Читать «Три мушкетера. Роман» онлайн - страница 14

Александр Дюма

Небрежно одетые, подвыпившие, исцарапанные, мушкетёры короля или, вернее, мушкетёры г-на де Тревиля шатались по кабакам, по увеселительным местам и пирушкам, орали, покручивая усы, бряцая шпагами и с наслаждением задирая телохранителей кардинала, когда те встречались им на дороге. Затем из ножен с тысячью прибауток выхватывалась шпага. Случалось, их убивали, и они падали, убеждённые, что будут оплаканы и отомщены; чаще же случалось, что убивали они, уверенные, что им не дадут сгнить в тюрьме: г-н де Тревиль, разумеется, вызволит их. Эти люди на все голоса расхваливали г-на де Тревиля, которого обожали, и, хоть все они были отчаянные головы, трепетали перед ним, как школьники перед учителем, повиновались ему по первому слову и готовы были умереть, чтобы смыть с себя малейший его упрёк.

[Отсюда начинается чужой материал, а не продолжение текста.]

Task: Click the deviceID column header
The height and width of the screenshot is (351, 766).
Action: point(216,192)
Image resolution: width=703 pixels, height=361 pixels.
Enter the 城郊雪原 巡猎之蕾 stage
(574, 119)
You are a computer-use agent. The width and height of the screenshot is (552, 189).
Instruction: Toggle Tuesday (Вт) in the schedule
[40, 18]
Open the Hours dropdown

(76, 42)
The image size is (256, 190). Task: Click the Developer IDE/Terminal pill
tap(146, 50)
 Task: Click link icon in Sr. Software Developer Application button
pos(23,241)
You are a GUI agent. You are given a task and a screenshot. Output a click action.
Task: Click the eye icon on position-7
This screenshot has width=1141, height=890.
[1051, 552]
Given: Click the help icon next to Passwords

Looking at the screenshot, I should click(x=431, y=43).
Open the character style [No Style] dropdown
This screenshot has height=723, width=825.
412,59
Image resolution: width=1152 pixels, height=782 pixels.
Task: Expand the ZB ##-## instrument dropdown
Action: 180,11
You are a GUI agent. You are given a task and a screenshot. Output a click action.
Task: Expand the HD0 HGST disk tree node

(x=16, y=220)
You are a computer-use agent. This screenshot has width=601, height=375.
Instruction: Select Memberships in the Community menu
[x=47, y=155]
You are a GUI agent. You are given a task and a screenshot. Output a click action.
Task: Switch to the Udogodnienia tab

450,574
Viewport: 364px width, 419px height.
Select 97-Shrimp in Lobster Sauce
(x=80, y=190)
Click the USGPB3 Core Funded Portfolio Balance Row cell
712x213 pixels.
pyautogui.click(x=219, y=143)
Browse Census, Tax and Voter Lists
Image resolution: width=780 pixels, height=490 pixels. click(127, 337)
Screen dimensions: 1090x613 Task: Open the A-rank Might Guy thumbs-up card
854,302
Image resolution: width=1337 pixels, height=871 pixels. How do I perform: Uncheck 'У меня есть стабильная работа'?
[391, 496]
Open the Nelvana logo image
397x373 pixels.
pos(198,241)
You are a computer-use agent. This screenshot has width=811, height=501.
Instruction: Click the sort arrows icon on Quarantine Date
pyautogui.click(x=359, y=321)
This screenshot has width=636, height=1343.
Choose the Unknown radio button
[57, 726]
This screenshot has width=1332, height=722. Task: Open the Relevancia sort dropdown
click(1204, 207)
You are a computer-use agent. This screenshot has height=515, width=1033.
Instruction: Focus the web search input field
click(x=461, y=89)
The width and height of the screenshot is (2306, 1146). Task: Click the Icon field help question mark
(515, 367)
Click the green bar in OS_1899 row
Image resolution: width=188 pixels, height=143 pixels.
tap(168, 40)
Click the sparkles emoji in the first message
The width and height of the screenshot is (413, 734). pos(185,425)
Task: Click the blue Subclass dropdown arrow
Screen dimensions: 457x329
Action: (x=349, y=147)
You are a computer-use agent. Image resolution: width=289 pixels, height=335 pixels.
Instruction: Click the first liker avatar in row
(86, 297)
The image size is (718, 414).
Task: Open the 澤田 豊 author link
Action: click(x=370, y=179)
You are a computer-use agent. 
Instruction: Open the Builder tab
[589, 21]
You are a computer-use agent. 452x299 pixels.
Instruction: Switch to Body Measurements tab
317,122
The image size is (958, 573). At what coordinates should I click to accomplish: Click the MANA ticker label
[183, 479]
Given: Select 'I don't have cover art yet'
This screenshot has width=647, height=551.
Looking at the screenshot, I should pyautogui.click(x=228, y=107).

Г-н де Тревиль пользовался вначале этим мощным рычагом на пользу королю и его приверженцам, позже - на пользу себе и своим друзьям. Впрочем, ни из каких мемуаров того времени не явствует, чтобы даже враги, - а их было у него немало как среди владевших пером, так и среди владевших шпагой, - чтобы даже враги обвиняли этого достойного человека в том, будто он брал какую-либо мзду за помощь, оказываемую его верными солдатами. Владея способностью вести интригу не хуже искуснейших интриганов, он оставался честным человеком. Более того: несмотря на изнурительные походы, на все тяготы военной жизни, он был отчаянным искателем весёлых приключений, изощреннейшим дамским угодником, умевшим при случае щегольнуть изысканным мадригалом. О его победах над женщинами ходило столько же сплетен, сколько двадцатью годами раньше о сердечных делах Бассомпьера, - а это кое-что значило. Капитан мушкетёров вызывал восхищение, страх и любовь, другими словами - достиг вершины счастья и удачи.

Людовик XIV поглотил все мелкие созвездия своего двора, затмив их своим ослепительным сиянием, тогда как отец его, солнце pluribus impar, предоставлял каждому из своих любимцев, каждому из приближённых сиять собственным блеском. Кроме утреннего приёма у короля и у кардинала, в Париже происходило больше двухсот таких «утренних приёмов», пользовавшихся особым вниманием. Среди них утренний приём у де Тревиля собирал наибольшее число посетителей.

Двор его особняка, расположенного на улице Старой Голубятни, походил на лагерь уже с шести часов утра летом и с восьми часов зимой. Человек пятьдесят или шестьдесят мушкетёров, видимо сменявшихся время от времени, с тем, чтобы число их всегда оставалось внушительным, постоянно расхаживали по двору, вооружённые до зубов и готовые на всё. По лестнице, такой широкой, что современный строитель на занимаемом ею месте выстроил бы целый дом, сновали вверх и вниз просители, искавшие каких-нибудь милостей, приезжие из провинции дворяне, жаждущие зачисления в мушкетёры, и лакеи в разноцветных, шитых золотом ливреях, явившиеся сюда с посланиями от своих господ. В приёмной на длинных, расположенных вдоль стен скамьях сидели избранные, то есть те, кто был приглашён хозяином. С утра и до вечера в приёмной стоял несмолкаемый гул, в то время как де Тревиль в кабинете, прилегавшем к этой комнате, принимал гостей, выслушивал жалобы, отдавал приказания и, как король со своего балкона в Лувре, мог, подойдя к окну, произвести смотр своим людям и вооружению.